> What you are asked to do: Reproduce the items from the line with "Where should I click to: Select" to the line with "tap(555, 327)", putting "drop-down" in place of "dropdown" and leaving everything else unchanged.

> Data supplied:
------------------------
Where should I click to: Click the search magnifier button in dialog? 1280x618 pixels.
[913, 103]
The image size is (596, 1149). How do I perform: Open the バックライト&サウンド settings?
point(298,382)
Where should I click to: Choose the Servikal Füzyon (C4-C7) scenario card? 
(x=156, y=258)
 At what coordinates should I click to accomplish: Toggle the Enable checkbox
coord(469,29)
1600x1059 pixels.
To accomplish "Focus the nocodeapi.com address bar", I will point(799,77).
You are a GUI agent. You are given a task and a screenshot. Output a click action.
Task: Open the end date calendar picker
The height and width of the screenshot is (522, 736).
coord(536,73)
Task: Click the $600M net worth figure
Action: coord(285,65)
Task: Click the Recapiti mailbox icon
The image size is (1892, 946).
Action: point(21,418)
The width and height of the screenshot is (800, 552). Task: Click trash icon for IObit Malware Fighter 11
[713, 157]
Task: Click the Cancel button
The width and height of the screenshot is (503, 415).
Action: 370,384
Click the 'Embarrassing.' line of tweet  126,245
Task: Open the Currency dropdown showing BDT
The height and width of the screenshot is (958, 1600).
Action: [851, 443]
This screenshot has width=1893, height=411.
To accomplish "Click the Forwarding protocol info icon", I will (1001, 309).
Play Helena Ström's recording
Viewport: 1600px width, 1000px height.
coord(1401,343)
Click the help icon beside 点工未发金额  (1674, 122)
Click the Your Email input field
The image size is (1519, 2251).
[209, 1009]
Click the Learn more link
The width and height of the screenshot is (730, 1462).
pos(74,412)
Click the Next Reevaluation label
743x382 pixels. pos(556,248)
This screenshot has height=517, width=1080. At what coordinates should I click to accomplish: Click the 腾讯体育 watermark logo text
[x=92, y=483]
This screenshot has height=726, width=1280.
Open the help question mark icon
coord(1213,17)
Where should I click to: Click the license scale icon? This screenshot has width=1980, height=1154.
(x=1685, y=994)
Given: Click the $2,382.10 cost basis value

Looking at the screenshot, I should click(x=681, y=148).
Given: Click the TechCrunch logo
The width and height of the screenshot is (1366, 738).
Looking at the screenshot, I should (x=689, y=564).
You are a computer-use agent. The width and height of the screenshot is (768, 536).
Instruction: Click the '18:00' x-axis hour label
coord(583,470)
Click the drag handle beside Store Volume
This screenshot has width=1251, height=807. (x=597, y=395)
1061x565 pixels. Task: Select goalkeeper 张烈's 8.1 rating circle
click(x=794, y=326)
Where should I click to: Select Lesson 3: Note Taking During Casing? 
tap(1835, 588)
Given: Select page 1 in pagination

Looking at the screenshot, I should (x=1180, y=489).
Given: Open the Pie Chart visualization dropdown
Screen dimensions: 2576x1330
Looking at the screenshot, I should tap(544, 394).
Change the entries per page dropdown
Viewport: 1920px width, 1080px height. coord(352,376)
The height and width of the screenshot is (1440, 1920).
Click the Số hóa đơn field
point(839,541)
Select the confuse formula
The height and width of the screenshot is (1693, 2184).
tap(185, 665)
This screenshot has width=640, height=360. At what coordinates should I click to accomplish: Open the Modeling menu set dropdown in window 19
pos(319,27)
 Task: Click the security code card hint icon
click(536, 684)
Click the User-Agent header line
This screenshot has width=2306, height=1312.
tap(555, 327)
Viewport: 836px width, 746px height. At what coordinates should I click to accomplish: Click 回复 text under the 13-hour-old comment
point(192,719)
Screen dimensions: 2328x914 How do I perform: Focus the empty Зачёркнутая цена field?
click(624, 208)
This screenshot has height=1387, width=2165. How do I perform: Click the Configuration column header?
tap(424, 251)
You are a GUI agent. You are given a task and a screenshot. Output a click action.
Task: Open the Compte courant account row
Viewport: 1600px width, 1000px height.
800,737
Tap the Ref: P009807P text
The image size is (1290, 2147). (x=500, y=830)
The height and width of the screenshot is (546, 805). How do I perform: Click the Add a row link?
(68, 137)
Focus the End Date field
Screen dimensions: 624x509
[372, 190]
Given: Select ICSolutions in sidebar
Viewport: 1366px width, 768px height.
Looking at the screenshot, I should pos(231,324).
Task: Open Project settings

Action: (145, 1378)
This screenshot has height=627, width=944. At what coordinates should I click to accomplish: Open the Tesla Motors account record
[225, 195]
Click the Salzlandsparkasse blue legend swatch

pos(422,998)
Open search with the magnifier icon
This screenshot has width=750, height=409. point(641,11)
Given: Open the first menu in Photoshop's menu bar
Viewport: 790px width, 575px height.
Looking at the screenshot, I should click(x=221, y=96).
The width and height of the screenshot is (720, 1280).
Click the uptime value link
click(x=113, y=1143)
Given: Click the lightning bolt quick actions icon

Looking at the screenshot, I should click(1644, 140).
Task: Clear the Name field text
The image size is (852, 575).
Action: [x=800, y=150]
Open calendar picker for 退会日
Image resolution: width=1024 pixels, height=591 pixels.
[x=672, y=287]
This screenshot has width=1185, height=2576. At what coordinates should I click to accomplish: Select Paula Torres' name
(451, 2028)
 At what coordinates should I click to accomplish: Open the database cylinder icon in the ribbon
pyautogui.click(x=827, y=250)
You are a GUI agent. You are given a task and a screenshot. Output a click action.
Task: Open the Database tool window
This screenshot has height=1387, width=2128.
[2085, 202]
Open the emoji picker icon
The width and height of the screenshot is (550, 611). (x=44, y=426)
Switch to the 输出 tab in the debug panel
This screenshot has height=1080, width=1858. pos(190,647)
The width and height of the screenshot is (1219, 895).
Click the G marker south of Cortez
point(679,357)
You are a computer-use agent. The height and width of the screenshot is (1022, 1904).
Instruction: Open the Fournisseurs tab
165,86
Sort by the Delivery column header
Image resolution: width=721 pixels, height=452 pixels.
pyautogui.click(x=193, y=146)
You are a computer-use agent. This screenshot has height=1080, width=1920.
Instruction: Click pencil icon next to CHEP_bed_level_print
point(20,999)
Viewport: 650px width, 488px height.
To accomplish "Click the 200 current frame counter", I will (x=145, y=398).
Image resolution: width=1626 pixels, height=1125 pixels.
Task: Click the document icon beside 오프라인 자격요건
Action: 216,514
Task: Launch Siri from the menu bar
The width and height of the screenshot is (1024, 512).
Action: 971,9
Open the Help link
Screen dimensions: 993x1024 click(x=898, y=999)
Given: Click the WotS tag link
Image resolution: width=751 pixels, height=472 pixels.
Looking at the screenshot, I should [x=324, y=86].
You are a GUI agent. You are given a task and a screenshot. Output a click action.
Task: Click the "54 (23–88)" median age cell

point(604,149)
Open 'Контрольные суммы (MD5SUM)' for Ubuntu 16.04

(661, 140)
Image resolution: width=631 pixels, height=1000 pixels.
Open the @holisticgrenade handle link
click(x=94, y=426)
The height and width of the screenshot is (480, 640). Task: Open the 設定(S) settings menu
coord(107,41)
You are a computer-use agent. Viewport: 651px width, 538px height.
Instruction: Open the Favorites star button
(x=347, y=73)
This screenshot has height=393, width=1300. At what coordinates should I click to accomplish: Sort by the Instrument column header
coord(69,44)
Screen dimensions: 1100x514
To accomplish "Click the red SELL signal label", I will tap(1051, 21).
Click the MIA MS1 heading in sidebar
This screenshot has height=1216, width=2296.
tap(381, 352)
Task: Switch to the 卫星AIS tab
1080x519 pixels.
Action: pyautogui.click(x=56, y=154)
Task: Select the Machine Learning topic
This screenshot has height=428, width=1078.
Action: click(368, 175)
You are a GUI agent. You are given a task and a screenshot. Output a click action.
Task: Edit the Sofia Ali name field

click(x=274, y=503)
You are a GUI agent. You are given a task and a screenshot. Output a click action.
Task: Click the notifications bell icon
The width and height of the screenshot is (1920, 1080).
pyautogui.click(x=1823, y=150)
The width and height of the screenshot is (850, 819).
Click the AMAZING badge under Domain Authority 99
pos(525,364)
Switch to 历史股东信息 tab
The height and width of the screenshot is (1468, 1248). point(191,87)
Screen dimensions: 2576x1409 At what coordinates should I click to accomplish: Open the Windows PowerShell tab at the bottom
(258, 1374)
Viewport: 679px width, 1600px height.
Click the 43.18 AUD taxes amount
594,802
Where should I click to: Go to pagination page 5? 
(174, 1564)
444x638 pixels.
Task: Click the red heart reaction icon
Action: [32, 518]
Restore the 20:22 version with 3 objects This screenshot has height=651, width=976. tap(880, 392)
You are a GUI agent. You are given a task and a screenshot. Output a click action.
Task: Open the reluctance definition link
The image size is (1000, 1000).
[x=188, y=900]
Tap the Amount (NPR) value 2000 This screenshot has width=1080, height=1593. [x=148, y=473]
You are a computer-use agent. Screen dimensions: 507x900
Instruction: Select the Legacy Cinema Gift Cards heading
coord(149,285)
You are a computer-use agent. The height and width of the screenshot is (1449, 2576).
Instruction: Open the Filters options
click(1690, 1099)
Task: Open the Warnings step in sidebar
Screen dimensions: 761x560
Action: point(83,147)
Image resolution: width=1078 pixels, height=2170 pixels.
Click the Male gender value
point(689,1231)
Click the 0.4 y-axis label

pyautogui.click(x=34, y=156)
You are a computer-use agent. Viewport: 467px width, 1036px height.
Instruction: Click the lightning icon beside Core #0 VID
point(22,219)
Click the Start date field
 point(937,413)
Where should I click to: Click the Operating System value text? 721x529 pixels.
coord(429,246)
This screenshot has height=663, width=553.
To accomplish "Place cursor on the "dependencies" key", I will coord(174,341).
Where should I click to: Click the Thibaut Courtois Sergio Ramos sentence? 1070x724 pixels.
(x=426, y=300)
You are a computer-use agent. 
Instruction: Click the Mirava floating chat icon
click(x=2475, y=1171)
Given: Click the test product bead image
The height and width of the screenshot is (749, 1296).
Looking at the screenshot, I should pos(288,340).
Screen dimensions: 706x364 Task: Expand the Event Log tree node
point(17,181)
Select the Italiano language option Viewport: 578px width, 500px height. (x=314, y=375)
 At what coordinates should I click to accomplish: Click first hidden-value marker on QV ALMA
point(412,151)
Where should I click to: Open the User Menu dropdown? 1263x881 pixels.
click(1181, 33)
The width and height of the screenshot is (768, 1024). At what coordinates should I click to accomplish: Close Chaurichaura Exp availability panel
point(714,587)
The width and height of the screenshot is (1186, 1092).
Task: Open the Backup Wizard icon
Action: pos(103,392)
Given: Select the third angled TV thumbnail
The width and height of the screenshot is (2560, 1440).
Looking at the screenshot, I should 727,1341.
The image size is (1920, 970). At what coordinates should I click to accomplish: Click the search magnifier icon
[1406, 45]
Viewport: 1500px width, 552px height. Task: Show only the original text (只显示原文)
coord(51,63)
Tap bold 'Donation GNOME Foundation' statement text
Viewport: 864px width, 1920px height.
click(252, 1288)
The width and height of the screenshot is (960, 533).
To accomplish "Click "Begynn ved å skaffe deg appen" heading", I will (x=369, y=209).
------------------------
> Answer to this problem:
Where should I click to: Select Lesson 3: Note Taking During Casing? 
tap(1835, 588)
Given: Select page 1 in pagination

Looking at the screenshot, I should (x=1180, y=489).
Given: Open the Pie Chart visualization drop-down
Screen dimensions: 2576x1330
Looking at the screenshot, I should tap(544, 394).
Change the entries per page drop-down
Viewport: 1920px width, 1080px height. coord(352,376)
The height and width of the screenshot is (1440, 1920).
Click the Số hóa đơn field
point(839,541)
Select the confuse formula
The height and width of the screenshot is (1693, 2184).
tap(185, 665)
This screenshot has width=640, height=360. At what coordinates should I click to accomplish: Open the Modeling menu set drop-down in window 19
pos(319,27)
 Task: Click the security code card hint icon
click(536, 684)
Click the User-Agent header line
This screenshot has width=2306, height=1312.
tap(555, 327)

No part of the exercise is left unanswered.